= ACTIVITY =
Beginning at the line that holds "Screen dimensions: 297x272", transcribe each line exactly through the end of the records, and leave any pictures out.

Stored records:
________
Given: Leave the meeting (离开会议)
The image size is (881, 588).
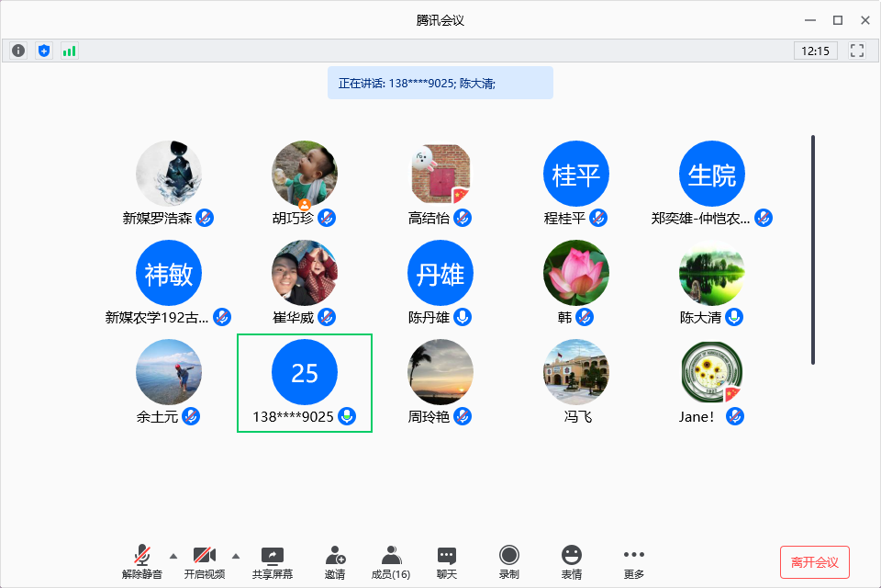Looking at the screenshot, I should 815,562.
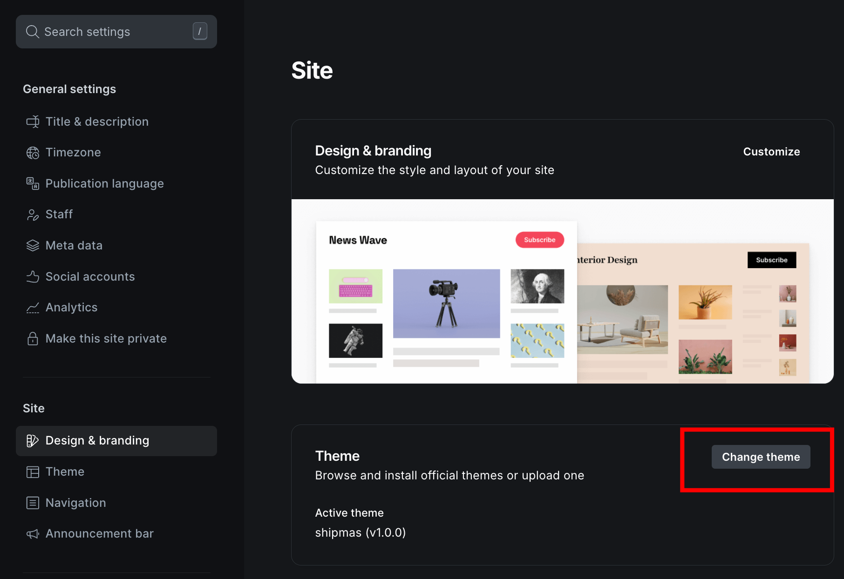This screenshot has width=844, height=579.
Task: Click the Timezone globe icon
Action: [33, 153]
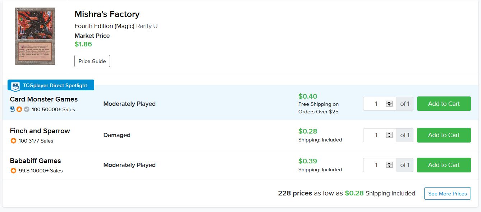Click See More Prices button
Screen dimensions: 481x212
447,194
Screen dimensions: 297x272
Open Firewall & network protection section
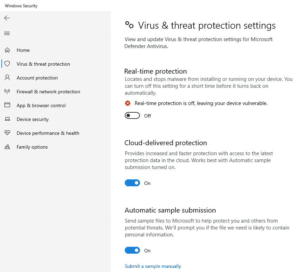point(48,92)
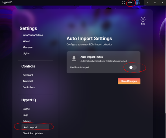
________
= SOLUTION TO THIS TASK =
Screen dimensions: 297x272
Open Firewall & network protection section
point(48,92)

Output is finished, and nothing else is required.